**WHAT IS EXPECTED**:
Where a line contains the word "agent", copy that line from the records below.

**INFORMATION**:
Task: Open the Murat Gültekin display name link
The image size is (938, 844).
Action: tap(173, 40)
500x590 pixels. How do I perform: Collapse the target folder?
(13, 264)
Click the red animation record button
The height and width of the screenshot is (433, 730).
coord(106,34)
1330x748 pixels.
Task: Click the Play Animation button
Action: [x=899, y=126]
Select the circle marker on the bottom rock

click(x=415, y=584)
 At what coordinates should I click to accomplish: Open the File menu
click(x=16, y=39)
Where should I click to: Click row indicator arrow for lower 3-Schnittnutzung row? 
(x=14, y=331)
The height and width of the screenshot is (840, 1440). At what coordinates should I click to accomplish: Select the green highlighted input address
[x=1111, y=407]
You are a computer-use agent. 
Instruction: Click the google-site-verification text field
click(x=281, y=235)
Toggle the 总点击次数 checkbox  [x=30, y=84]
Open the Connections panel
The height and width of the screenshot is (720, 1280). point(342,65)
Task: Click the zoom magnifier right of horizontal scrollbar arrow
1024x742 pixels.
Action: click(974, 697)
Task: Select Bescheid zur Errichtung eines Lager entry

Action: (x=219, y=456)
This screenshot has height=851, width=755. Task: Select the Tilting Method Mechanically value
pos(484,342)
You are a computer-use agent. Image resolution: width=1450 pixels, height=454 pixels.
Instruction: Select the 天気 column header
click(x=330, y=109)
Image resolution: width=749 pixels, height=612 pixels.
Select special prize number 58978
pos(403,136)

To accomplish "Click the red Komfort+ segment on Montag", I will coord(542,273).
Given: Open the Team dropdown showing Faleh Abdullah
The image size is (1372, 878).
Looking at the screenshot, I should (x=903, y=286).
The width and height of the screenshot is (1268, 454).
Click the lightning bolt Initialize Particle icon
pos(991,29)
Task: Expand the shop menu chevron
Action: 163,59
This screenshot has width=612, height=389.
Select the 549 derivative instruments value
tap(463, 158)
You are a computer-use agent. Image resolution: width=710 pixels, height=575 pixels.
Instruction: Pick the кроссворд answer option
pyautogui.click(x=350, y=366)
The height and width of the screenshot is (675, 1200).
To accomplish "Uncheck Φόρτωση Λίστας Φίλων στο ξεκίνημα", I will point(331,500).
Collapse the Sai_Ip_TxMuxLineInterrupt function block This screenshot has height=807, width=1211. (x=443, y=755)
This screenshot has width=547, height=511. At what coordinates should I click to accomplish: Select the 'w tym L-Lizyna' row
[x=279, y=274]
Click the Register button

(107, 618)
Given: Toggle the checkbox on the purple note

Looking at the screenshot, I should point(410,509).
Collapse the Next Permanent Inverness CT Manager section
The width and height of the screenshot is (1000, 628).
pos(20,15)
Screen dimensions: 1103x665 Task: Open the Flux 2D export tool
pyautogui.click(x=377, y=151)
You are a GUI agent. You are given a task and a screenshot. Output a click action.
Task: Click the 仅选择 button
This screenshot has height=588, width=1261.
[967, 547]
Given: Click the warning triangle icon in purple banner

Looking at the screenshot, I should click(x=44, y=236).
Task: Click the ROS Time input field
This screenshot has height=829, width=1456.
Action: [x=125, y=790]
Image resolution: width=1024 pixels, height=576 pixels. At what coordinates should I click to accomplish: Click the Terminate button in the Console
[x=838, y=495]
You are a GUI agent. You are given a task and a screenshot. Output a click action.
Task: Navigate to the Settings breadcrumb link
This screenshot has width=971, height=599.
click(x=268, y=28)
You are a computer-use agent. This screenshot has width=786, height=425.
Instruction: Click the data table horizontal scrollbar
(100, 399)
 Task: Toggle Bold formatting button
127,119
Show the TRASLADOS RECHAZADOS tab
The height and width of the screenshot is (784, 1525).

**SOLUTION TO THE PROBLEM**:
You are a computer-use agent. 
You are a computer-use agent. Image resolution: width=1450 pixels, height=454 pixels.
You are a computer-use agent. Image resolution: width=710 pixels, height=575 pixels.
You are a GUI agent. You are given a task and a screenshot. Output a click action.
You are a GUI agent. You are given a task and a screenshot. Output a click action.
You are a computer-use agent. This screenshot has width=786, height=425.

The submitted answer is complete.